Todd Olson: I would say that a couple of the major initiatives are still moving forward and gathering steam. Number one is A Different Dialogue, the intergroup dialogue that started a year and half ago and are up and are ready to roll again this fall. It has been very popular with students. We’ve done them on a variety of identity issues and topics this fall. The three groups that are already getting stronger student interest in terms of numbers that we had last year are on nationalities (US and international), race and ethnicity issues, and social class. And those have been very well received. We’ve also had diversity fellows in several offices on campus, including the Women’s Center, CMEA, and Campus Ministry. This program is where students work with offices on campus to enhance diversity programming opportunities and for students to present and be in world conferences. It’s growing from five [fellows] last year to seven this year and we’re really trying to weave these themes into opportunities for throughout our student life program.

DeGioia: The area in which we are still a work in progress is the work on academic life and the issues that were raised there. Provost O’Donnell has been overseeing a process whereby we’re exploring a range of issues including the diversity requirement [and] flagging courses. And what I would say is this: it’s moved slower than the other two categories have. That is not unusual. When we start working on curricular issues, the time horizon is much longer, because it does require such a depth of engagement of our faculty. It doesn’t lend itself to administrative intervention; it really does require deep, deep engagement of the faculty. So I think some very good people are working on some very important questions. I’d also say that in the last twelve months, we’ve added three deans in Montgomery Public Policy Institute, Dave Thomas of the business school, Iguchi in Nursing and Health Studies, all of whom will bring a different kind of perspective coming out of their own lives to these questions of diversity. I’m looking forward to the kinds of contributions they’re going to make, too.
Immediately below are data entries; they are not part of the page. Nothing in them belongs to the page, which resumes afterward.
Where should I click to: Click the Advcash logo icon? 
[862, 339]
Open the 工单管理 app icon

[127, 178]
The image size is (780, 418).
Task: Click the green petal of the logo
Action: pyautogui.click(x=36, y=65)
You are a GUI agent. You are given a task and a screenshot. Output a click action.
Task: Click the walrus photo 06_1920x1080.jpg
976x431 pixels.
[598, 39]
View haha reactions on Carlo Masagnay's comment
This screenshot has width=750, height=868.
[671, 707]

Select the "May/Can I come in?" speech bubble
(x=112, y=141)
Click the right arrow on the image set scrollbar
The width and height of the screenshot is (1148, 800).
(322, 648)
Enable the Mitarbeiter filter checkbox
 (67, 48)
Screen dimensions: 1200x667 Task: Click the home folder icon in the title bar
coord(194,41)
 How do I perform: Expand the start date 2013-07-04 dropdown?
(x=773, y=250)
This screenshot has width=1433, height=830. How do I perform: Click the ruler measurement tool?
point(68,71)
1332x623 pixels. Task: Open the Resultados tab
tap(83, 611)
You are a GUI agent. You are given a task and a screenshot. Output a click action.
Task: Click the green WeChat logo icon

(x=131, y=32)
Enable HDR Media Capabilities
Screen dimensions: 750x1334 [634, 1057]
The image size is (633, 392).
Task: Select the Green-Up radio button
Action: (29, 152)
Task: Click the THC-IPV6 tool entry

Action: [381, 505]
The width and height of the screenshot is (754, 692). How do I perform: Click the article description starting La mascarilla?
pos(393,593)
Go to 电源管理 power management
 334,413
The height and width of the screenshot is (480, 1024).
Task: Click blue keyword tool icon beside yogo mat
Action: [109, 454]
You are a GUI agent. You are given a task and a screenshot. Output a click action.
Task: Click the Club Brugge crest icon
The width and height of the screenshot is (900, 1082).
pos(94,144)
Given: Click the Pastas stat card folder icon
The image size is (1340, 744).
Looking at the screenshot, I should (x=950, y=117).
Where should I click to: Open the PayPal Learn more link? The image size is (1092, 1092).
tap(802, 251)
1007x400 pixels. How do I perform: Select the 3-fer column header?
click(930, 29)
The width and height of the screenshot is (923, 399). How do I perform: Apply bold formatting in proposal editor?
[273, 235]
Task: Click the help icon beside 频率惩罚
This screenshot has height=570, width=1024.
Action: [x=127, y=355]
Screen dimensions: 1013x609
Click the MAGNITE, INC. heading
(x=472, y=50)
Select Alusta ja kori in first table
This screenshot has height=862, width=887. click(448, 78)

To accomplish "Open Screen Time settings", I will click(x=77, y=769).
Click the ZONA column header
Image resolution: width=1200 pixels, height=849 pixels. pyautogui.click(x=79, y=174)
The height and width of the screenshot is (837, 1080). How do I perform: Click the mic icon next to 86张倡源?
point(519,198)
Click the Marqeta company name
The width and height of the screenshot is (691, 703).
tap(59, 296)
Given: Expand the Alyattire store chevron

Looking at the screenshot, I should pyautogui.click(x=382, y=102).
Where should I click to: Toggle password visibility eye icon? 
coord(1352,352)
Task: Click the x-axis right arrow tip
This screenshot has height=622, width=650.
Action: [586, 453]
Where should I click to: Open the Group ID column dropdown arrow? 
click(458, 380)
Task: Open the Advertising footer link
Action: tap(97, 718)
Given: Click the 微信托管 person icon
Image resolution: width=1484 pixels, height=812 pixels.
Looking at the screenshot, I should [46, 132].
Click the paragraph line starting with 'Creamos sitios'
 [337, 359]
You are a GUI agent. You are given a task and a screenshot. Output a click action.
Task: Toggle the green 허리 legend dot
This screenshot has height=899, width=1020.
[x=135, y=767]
Voice: Has there been any progress on developing an African American studies program at this point?

DeGioia: Yes, in fact we authorized the search last year for the African American studies program, and somebody has joined us. And we have three new faculty members this fall: one in English, one in history, and one in computer science that are helping us strengthen the diversity here.

Hoya: Touching on academics, are we making efforts to decrease our use of adjunct professors? There has been concern amongst students and faculty about the use of adjunct professors.

DeGioia: There are two different ways in which we use adjunct. There’s a good way and there’s a way that is resonant with your concern. The good way is … for practitioners to come in and complement our curriculum. And this is often the case in SFS and in our business school. You don’t hear too many concerns abut adjuncts because they bring such interesting perspectives. The concern is where you have adjuncts teaching course that are at the heart of our core curriculum and our general education requirements. And this I something that’s at the heart of the work that Provost O’Donnell has been engaged in over the last two years, in trying to reexamine some of the underlying fundamentals of the core curriculum. I think we share the concern of the excessive use of adjuncts in areas where you would expect our traditional faculty to be engaged. I think we’re in a place that works right now but that is something that requires constant and continuous scrutiny.

Voice: What are your thoughts on the proposals for building Healy Pub? Have you talked to any of the students or alumni who are in support of it?

DeGioia: Todd has been at the front lines of this discussion. I have not. I’ll answer it this way and I’ll ask Todd to [expand]. We have a clear recognition of the importance of enhancing student space in the university. And it’s for that reason that it’s got such a priority in the campaign where we designate a certain amount for infrastructure, and that infrastructure is really devoted to student space. The most important piece of that student space is the New South project. In terms of renovating existing space we also have a project for intercollegiate athletics, we have the contemplative center, the renovations in Dahlgren—but we recognize how crucial it is for us to deal with student space. There’s a terrific report that student leaders put together on student space, [giving] some guidance in establishing the priorities for this campaign.

We have not demonstrated in this changed environment that we can manage a pub on campus in the way that the Healy Pub characterized this campus from 1974 to 1988. I was a student from 1975 to 1979, as an undergraduate. The pub began the year before I arrived. I certainly can attest to the enjoyment that facility gave to my generation … the Healy basement was the center of campus life from 1974 to 1988. The alumni who have been enthusiastic about this project forget that in 1985 to 1986, the laws changed. When we built Leavey, we built it with a pub in mind. We put a pub in there. It just didn’t work. It didn’t work from a programming perspective and we couldn’t manage it—we couldn’t ensure we were monitoring the proper age for drinking. I recognize from our alumni community the nostalgia they have for this extraordinary experience, but I don’t think they appreciate that they were the last ones to have that experience. [A campus pub] hasn’t been the case since 1988 and that’s before most of our students were born. And I just don’t think that the Healy Pub is part of the picture for addressing student space at Georgetown.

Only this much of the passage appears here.